### 提示文
魅力的な誘いであっても、お断りしなければいけない場面があるでしょう。迂闊な発言をしてしまうと人間関係が悪くなり、品位が疑われるかもしれません。そこで、4月に「ふつう言葉」と「品のいい言葉」の対比→ビフォーアフターを86項目掲載した『「ふつうの人」を「品のいい人」に変える 一流の言いかえ』(光文社)を上梓したマナースクール代表の諏内えみさんに、上品な「誘いの断り方」について教わりました。
断る場合は、誘ってくれた気持ちに感謝を伝えつつ意思は濁さない
「誘い」は相手からの好意の表れ。だからこそ断る際には申しわけない気持ちになります。とはいえ、あいまいにごまかすのは厳禁だと諏内さんは指摘します。
「大切なのは言葉を濁さないこと。断りづらくて語尾がはっきりしないと、かえって迷惑そうな印象を与えてしまう場合も。また、お断りする理由は正直に伝える必要はなく、“これは断られても仕方がない”と思われる事情に言い換えるのも相手への心遣いです。そして、誘ってくれたお礼を添えるのも大切な社交です」(諏内さん・以下同)

### 課題 1
誘いの断り方の文章から、「魅力的な誘いであっても、お断」から「禁だと諏内さんは指摘します。」までの部分を一字も変えずにもう一度示せ。
### 課題 2
誘いの断り方の文章を、最後の文の後から書き継げ。

### データ一覧
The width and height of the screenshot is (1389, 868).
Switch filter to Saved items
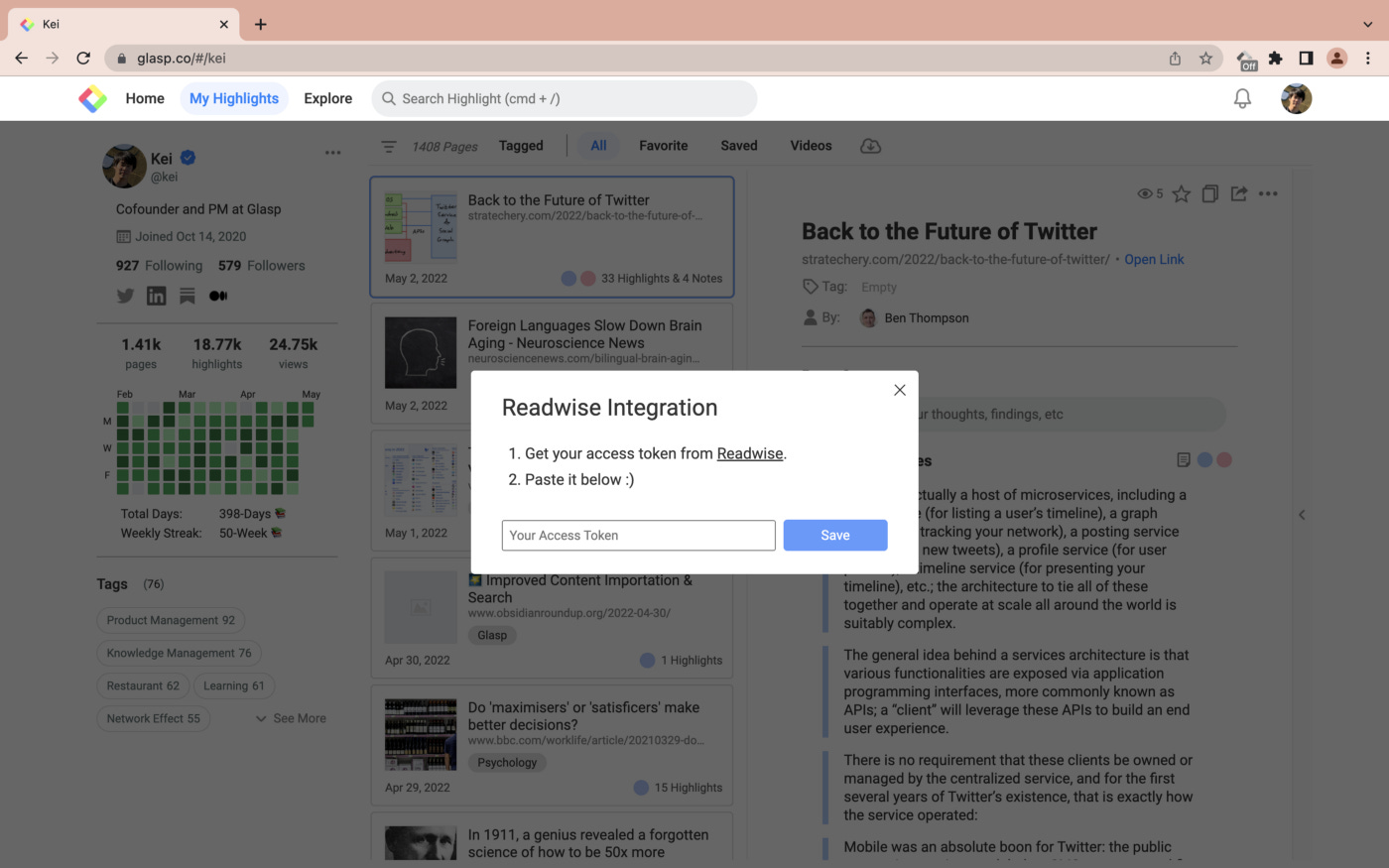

### 解答 1
魅力的な誘いであっても、お断りしなければいけない場面があるでしょう。迂闊な発言をしてしまうと人間関係が悪くなり、品位が疑われるかもしれません。そこで、4月に「ふつう言葉」と「品のいい言葉」の対比→ビフォーアフターを86項目掲載した『「ふつうの人」を「品のいい人」に変える 一流の言いかえ』(光文社)を上梓したマナースクール代表の諏内えみさんに、上品な「誘いの断り方」について教わりました。
断る場合は、誘ってくれた気持ちに感謝を伝えつつ意思は濁さない
「誘い」は相手からの好意の表れ。だからこそ断る際には申しわけない気持ちになります。とはいえ、あいまいにごまかすのは厳禁だと諏内さんは指摘します。

### 解答 2
ケース1|忙しいときに誘いを断る場合
どうしても時間を空けられない時に使いがちな「忙しいので」という理由は、意外にもNGです。
◆「ちょっと忙しいので…」→【品のいい言いかえ】「ありがとうございます。このところ慌ただしくしておりまして」
「“忙しい”はちゃんとした理由なのですが、”私だって忙しいなか誘ったのに”“私のために時間を調整するのは面倒なのね”と受け取られかねません。“慌ただしい”という言葉に置き換えるだけでも、不快に思わせず丁寧なお断り文句になります」
ケース2|都合が悪いときに誘いを断る場合
「一緒にランチしない?」「来週、映画に行こうよ」。日程の都合が合わないこともあるでしょう。どのように断れば次につながるのでしょうか。
◆「あー、その日はちょっと…」→【品のいい言いかえ】「お誘いありがとうございます。ずいぶん前から仕事の予定が入っており、残念です。またぜひ誘ってください」
「せっかく誘ってくれたのに断らなければならないとき、罪悪感から“その日はちょっと…”と言葉を濁しがちです。これでは“迷惑だったのかな”と誤解させるかもしれせん。まずは誘われた感謝を伝えます。そして、また誘ってほしい旨を添えると、相手も安心して誘いやすくなるでしょう」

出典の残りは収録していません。